● **WORK TO COMPLETE**
Please copy out word for word the items starting with the line that contains "The height and" and going on through the line that contains "pyautogui.click(x=749, y=700)".

● **ENTRIES PROVIDED**
+ + + + + + +
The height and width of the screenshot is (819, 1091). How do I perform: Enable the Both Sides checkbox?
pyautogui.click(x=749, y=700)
+ + + + + + +
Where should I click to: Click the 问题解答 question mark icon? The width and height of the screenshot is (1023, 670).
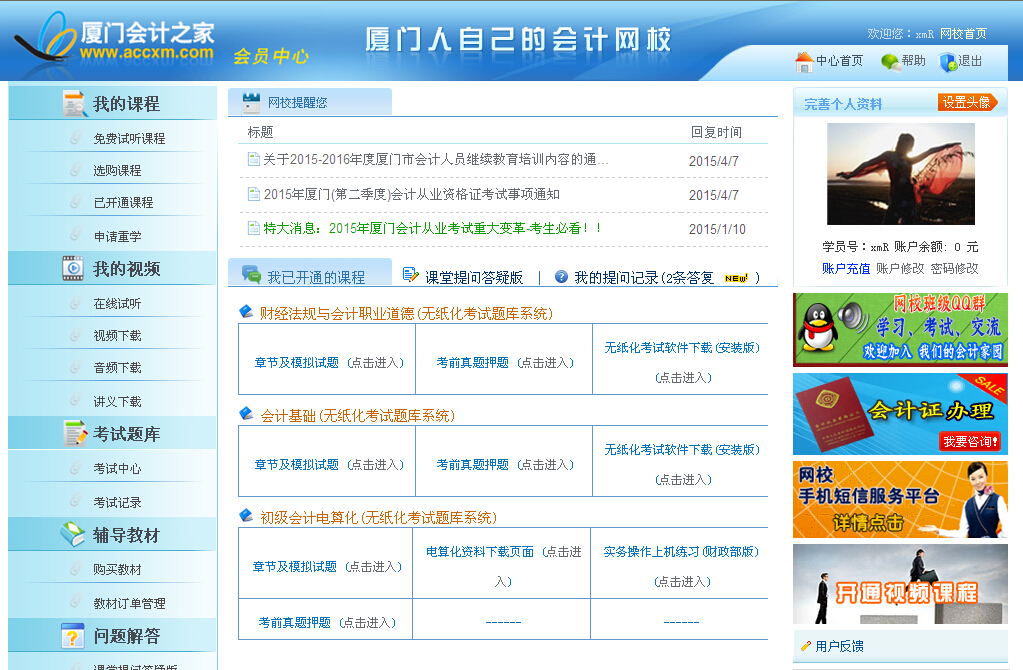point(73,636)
+ + + + + + +
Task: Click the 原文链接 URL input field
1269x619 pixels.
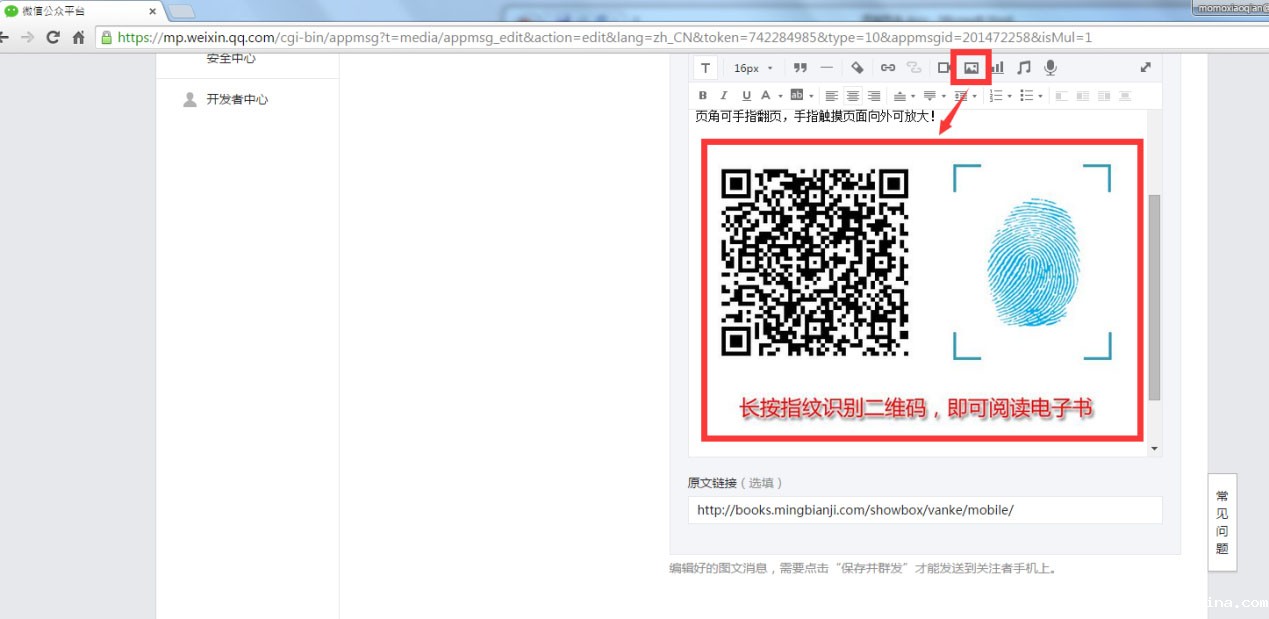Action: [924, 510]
+ + + + + + +
● **TASK OUTPUT**
The height and width of the screenshot is (819, 1091). How do I perform: Enable the Both Sides checkbox?
pyautogui.click(x=749, y=700)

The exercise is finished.